Abstract

Although cold snare polypectomy (CSP) is considered effective in reducing delayed postpolypectomy bleeding risk, direct evidence supporting its safety in the general population remains lacking. To clarify whether CSP would reduce delayed bleeding risk after polypectomy compared with hot snare polypectomy (HSP) in the general population. Multicenter randomized controlled study. (ClinicalTrials.gov: NCT03373136). 6 sites in Taiwan, July 2018 through July 2020. Participants aged 40 years or older with polyps of 4 to 10 mm. CSP or HSP to remove polyps of 4 to 10 mm. The primary outcome was the delayed bleeding rate within 14 days after polypectomy. Severe bleeding was defined as a decrease in hemoglobin concentration of 20 g/L or more, requiring transfusion or hemostasis. Secondary outcomes included mean polypectomy time, successful tissue retrieval, en bloc resection, complete histologic resection, and emergency service visits. A total of 4270 participants were randomly assigned (2137 to CSP and 2133 to HSP). Eight patients (0.4%) in the CSP group and 31 (1.5%) in the HSP group had delayed bleeding (risk difference, -1.1% [95% CI, -1.7% to -0.5%]). Severe delayed bleeding was also lower in the CSP group (1 [0.05%] vs. 8 [0.4%] events; risk difference, -0.3% [CI, -0.6% to -0.05%]). Mean polypectomy time (119.0 vs. 162.9 seconds; difference in mean, -44.0 seconds [CI, -53.1 to -34.9 seconds]) was shorter in the CSP group, although successful tissue retrieval, en bloc resection, and complete histologic resection did not differ.

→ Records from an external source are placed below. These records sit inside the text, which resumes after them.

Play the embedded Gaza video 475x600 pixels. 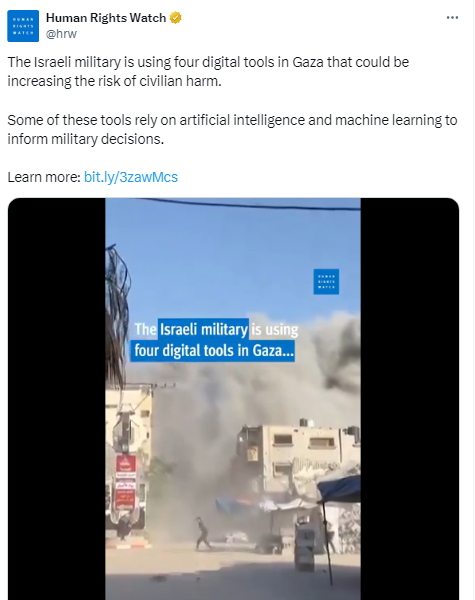[x=233, y=399]
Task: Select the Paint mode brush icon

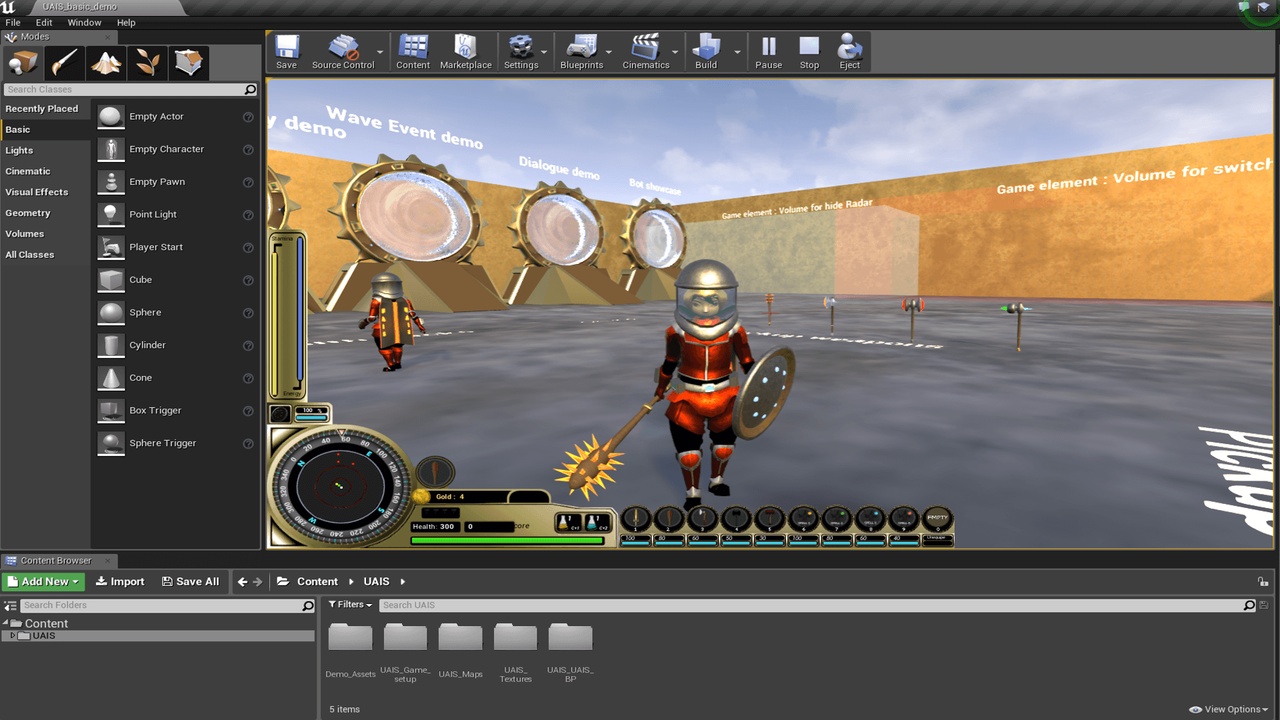Action: coord(64,63)
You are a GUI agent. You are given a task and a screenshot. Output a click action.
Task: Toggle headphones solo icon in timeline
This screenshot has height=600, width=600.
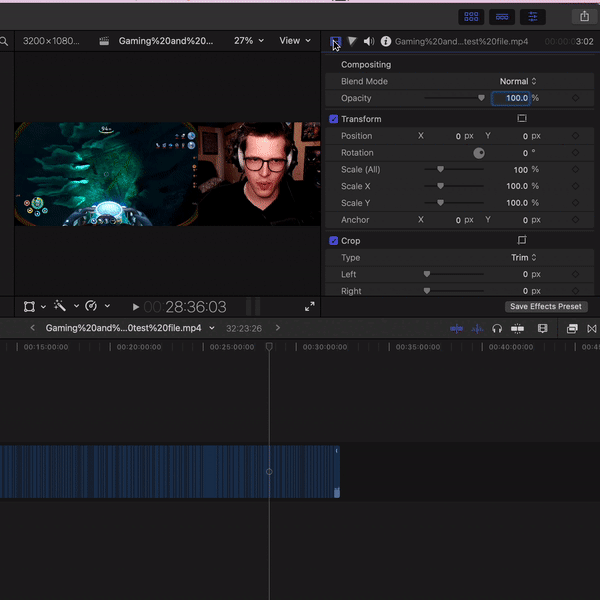click(497, 328)
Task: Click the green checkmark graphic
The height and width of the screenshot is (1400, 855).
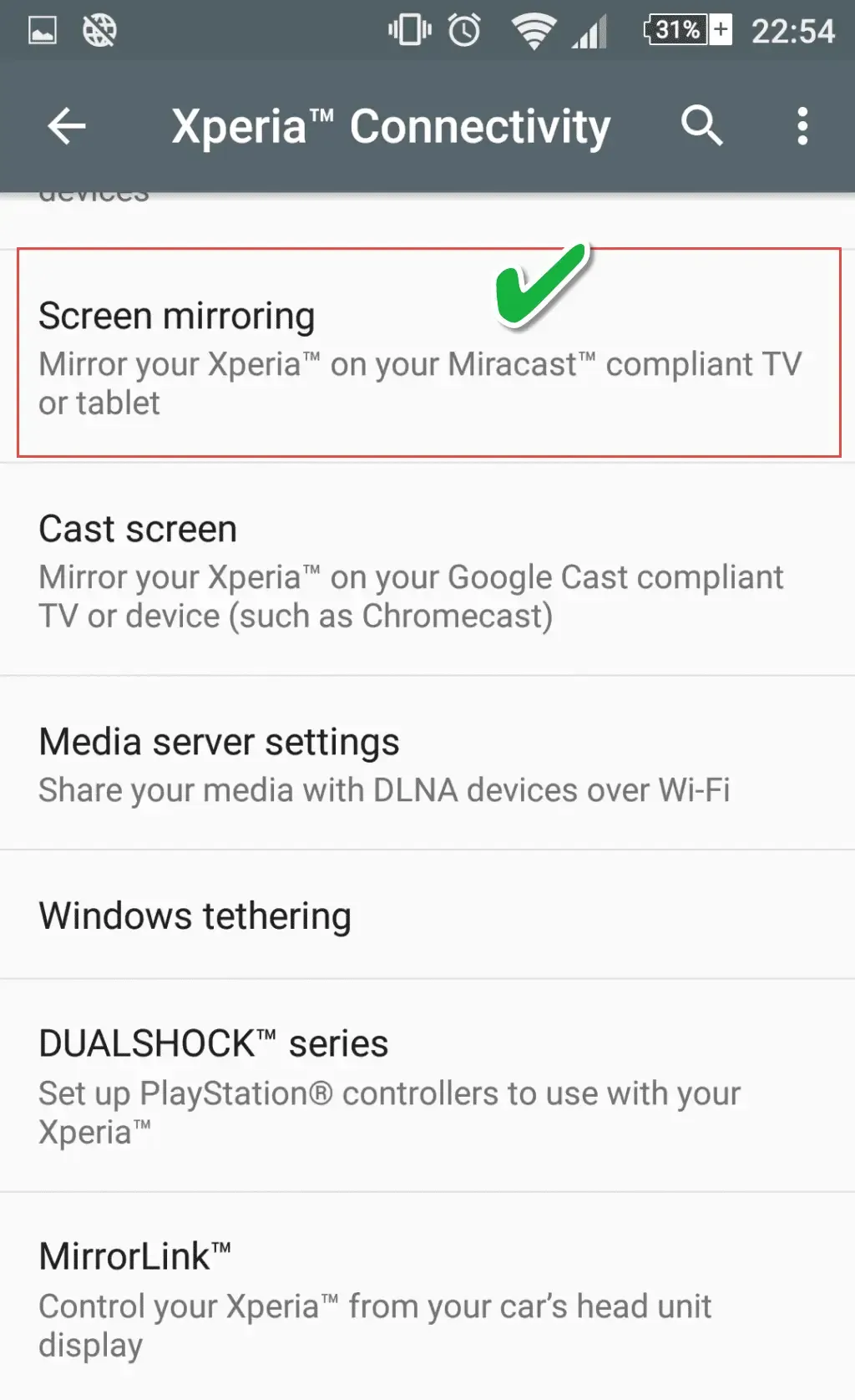Action: [543, 285]
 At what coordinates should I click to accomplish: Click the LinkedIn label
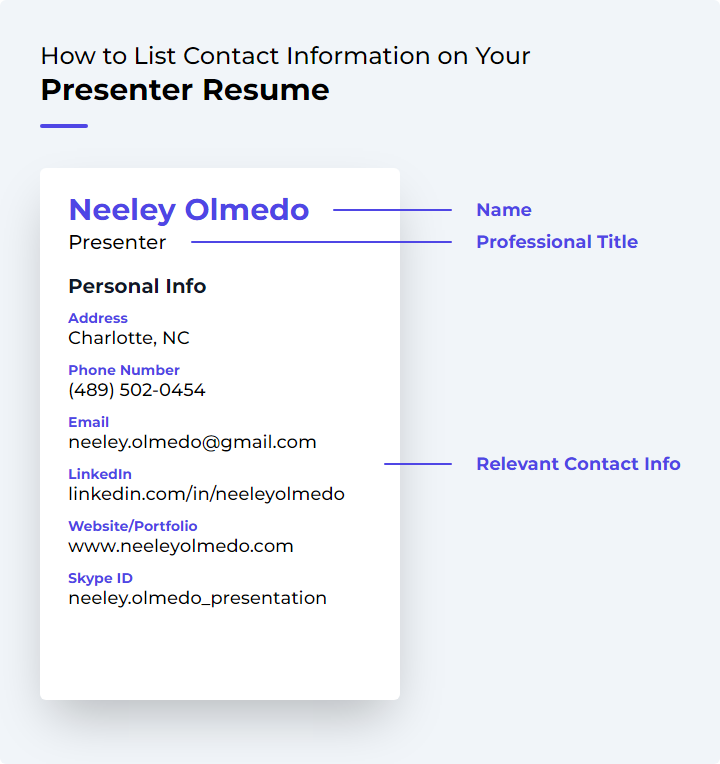click(100, 474)
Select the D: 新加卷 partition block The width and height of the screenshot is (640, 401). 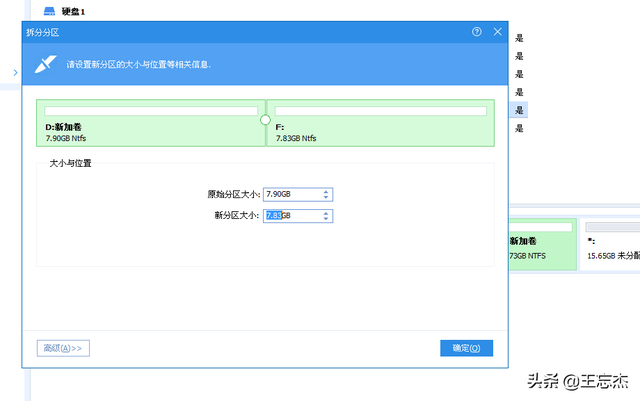pyautogui.click(x=151, y=123)
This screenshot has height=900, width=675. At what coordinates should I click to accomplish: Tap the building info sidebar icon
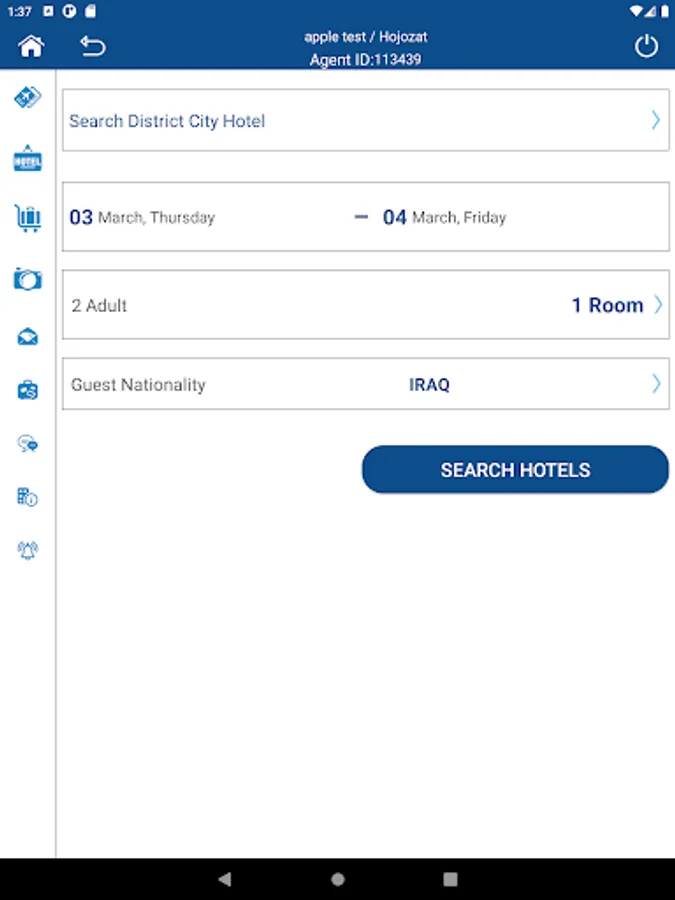pyautogui.click(x=28, y=497)

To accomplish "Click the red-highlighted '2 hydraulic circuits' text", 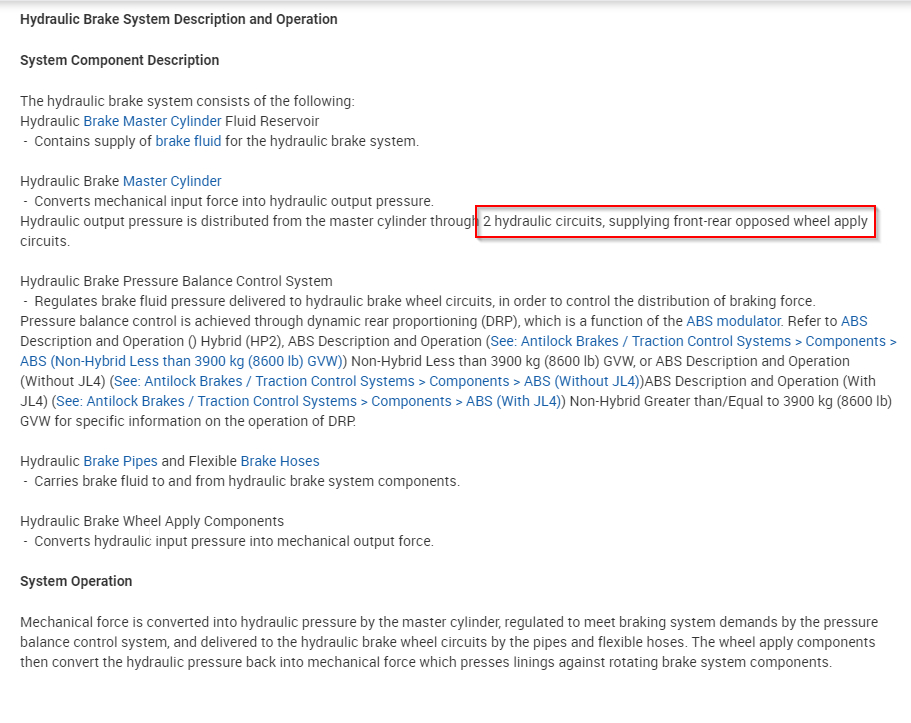I will coord(675,221).
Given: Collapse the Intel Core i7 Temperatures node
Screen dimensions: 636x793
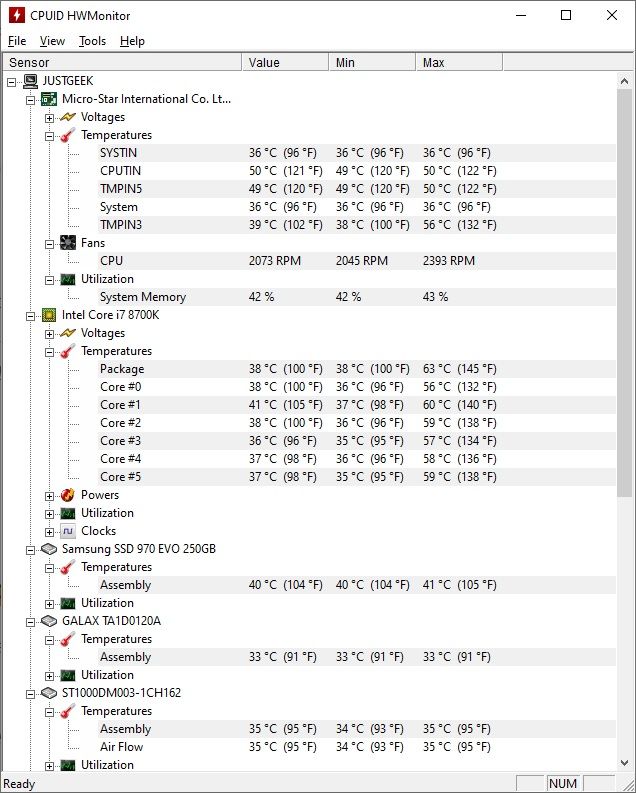Looking at the screenshot, I should click(49, 353).
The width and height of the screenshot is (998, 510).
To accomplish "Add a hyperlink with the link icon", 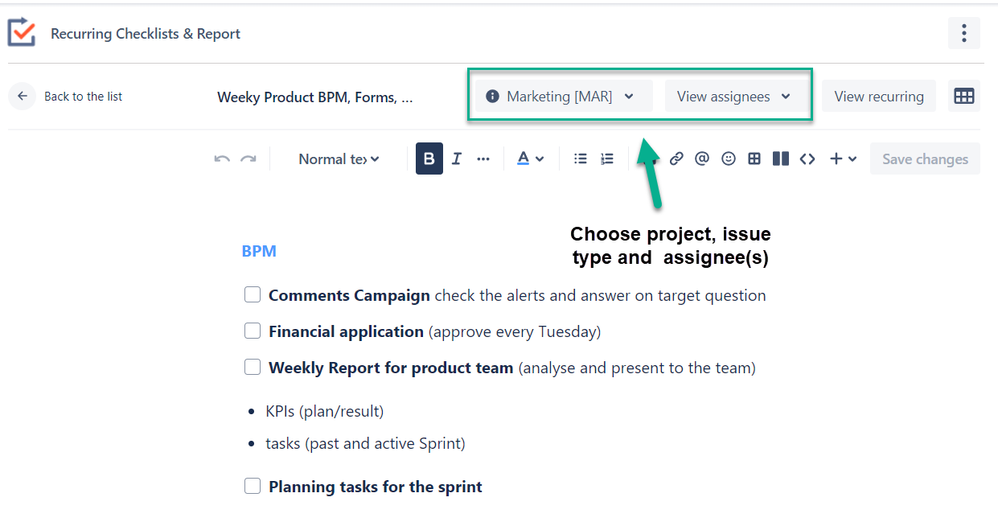I will [x=677, y=159].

The CSP group had fewer emergency service visits than the HSP group (4 [0.2%] vs. 13 [0.6%] visits; risk difference, -0.4% [CI, -0.8% to -0.04%]). An open-label, single-blind trial. Compared with HSP, CSP for small colorectal polyps significantly reduces the risk for delayed postpolypectomy bleeding, including severe events. Boston Scientific Corporation.